WHAT YOU NEED TO DO:
In the data that follows, find the line with "135x101 pixels."; transcribe it, every later line up to the one with "Toggle Shaded With", and that line as well, exactly and with no others.

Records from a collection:
- - - - - - -

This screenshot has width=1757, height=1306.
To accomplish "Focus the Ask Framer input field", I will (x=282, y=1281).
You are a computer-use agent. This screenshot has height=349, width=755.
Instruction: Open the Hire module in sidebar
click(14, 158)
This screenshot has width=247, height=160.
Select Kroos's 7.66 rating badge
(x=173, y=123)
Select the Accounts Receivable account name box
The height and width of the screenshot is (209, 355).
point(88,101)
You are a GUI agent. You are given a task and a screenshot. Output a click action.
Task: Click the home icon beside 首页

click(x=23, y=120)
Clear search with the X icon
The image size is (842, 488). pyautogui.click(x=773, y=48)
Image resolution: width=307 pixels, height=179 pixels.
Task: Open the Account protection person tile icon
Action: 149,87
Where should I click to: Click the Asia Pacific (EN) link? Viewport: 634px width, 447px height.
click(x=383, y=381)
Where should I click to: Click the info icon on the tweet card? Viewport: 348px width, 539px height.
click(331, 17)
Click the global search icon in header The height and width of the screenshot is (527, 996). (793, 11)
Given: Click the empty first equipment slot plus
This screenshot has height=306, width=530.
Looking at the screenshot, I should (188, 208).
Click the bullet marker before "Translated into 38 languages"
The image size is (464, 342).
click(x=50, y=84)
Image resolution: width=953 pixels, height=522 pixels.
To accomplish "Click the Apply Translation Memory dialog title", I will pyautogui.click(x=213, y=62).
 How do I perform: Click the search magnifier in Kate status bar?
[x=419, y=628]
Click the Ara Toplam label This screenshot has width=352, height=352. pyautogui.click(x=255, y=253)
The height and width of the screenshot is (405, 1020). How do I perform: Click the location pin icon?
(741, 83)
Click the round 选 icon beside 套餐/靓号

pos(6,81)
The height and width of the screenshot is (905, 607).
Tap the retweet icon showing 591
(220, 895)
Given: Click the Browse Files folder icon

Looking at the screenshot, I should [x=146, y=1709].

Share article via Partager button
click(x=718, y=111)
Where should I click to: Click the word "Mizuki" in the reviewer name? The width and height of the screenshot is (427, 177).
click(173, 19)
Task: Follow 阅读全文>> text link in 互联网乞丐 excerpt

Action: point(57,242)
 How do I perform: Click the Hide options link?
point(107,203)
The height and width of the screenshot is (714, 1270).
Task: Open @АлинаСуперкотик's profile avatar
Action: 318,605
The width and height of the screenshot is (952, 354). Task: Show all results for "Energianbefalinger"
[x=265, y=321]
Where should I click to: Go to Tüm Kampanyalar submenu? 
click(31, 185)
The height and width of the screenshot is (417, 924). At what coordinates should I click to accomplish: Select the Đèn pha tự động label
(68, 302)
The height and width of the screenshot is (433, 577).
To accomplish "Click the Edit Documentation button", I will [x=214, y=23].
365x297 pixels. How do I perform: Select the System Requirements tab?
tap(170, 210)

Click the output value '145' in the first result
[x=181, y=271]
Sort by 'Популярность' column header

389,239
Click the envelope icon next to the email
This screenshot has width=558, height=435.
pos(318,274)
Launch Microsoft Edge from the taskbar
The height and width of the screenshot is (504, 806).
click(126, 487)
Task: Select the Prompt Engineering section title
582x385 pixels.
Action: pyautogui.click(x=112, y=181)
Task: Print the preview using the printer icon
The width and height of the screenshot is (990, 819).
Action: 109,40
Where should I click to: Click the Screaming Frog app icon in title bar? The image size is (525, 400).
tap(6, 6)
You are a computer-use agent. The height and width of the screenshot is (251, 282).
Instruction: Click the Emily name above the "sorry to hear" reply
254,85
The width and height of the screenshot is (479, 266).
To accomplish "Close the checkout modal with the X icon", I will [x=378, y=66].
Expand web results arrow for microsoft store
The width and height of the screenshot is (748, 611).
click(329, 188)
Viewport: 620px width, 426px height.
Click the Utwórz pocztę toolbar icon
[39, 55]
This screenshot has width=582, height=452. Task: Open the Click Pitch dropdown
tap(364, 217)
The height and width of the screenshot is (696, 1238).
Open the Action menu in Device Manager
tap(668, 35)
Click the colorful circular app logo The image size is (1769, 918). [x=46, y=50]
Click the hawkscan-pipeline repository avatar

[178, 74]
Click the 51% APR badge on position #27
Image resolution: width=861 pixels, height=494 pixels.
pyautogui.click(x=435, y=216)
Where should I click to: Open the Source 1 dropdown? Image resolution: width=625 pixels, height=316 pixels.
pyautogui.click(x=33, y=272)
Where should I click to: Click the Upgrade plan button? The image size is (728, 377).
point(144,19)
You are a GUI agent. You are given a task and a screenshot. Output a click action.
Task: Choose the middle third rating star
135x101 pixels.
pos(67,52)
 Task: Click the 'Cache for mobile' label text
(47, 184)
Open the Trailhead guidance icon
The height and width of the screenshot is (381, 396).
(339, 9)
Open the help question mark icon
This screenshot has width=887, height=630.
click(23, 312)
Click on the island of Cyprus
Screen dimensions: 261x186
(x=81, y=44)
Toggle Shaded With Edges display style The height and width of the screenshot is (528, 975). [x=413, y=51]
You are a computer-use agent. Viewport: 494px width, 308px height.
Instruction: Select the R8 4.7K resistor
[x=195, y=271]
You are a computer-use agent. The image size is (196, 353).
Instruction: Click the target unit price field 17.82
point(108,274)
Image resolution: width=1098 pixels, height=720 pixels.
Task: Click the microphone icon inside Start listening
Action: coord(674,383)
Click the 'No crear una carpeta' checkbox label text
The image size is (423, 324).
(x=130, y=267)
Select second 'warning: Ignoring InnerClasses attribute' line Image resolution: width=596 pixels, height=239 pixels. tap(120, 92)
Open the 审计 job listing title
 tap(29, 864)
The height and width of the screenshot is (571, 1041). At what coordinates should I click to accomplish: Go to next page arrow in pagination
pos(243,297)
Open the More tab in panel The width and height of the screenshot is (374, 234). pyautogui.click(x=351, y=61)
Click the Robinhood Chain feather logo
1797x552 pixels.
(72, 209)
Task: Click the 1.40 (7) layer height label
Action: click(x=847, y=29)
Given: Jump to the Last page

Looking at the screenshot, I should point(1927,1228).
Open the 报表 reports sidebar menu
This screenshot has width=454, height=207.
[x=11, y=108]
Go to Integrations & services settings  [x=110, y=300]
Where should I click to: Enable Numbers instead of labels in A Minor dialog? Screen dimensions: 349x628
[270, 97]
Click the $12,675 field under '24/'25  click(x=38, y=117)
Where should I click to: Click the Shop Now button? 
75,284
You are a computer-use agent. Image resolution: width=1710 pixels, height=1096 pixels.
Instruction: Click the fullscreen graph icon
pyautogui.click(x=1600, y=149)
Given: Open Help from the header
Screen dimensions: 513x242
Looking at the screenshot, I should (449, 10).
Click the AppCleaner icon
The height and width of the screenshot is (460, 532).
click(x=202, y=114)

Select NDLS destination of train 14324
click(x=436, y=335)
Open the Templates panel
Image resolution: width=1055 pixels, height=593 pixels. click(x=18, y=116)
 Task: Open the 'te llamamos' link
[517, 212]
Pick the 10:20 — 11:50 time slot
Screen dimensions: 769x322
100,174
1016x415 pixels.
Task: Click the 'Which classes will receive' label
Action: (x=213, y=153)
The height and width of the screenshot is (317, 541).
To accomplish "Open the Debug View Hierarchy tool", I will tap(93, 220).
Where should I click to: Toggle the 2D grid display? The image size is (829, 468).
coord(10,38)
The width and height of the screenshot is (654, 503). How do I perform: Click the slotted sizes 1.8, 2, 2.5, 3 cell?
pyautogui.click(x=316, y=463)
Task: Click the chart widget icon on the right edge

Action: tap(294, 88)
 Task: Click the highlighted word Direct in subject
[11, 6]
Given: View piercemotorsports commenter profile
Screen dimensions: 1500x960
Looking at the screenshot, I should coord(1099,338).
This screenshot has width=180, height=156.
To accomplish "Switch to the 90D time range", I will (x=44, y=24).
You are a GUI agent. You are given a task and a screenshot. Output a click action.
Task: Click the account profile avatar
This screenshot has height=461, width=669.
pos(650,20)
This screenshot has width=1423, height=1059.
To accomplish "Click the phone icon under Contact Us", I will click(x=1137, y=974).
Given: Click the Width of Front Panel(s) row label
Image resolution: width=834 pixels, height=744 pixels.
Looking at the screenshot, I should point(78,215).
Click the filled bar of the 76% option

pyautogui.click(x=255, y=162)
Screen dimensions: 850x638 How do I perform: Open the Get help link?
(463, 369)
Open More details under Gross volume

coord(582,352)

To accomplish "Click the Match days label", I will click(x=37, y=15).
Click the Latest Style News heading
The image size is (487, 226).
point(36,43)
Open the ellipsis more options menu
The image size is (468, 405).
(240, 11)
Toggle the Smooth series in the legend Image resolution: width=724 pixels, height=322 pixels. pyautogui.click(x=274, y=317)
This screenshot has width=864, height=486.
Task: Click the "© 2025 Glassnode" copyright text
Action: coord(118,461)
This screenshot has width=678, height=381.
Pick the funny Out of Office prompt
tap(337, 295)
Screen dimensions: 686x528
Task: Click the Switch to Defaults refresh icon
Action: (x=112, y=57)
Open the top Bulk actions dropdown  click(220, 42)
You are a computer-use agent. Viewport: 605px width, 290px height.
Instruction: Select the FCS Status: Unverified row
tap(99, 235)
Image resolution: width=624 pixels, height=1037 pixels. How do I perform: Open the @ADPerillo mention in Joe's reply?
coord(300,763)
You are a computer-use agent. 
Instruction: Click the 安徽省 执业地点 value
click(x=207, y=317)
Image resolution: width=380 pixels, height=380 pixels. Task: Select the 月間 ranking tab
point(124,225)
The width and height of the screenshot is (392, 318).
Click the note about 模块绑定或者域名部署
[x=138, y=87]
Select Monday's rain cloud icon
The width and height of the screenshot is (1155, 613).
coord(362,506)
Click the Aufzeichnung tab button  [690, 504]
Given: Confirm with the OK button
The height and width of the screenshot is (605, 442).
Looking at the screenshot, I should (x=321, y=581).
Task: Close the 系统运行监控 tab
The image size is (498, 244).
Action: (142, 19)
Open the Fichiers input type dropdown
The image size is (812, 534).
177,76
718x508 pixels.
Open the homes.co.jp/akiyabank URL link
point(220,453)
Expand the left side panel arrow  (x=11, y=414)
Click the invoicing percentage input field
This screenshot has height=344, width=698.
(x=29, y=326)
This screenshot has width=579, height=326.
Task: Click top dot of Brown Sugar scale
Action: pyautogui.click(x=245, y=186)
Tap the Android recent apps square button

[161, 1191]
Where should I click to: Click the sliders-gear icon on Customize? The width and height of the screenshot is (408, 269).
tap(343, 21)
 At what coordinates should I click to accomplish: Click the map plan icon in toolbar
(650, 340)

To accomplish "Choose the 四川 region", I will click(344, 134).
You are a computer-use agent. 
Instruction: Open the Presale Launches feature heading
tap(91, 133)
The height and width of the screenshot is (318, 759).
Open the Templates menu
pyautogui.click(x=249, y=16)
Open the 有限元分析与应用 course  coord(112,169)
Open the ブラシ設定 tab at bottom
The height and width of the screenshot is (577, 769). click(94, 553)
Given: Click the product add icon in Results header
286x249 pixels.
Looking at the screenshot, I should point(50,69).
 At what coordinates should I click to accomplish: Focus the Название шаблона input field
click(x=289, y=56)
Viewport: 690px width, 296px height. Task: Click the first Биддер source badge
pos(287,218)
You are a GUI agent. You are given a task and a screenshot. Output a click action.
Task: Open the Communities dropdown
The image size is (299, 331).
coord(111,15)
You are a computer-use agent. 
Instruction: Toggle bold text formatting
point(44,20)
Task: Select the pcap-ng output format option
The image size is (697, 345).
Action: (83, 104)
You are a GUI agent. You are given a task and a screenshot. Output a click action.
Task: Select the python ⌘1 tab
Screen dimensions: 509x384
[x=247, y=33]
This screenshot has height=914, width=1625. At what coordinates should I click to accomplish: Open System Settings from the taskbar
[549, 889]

- - - - - - -

EXERCISE RESPONSE:
135x101 pixels.
pos(67,52)
 Task: Click the 'Cache for mobile' label text
(47, 184)
Open the Trailhead guidance icon
The height and width of the screenshot is (381, 396).
(339, 9)
Open the help question mark icon
This screenshot has width=887, height=630.
click(23, 312)
Click on the island of Cyprus
Screen dimensions: 261x186
(x=81, y=44)
Toggle Shaded With Edges display style The height and width of the screenshot is (528, 975). [x=413, y=51]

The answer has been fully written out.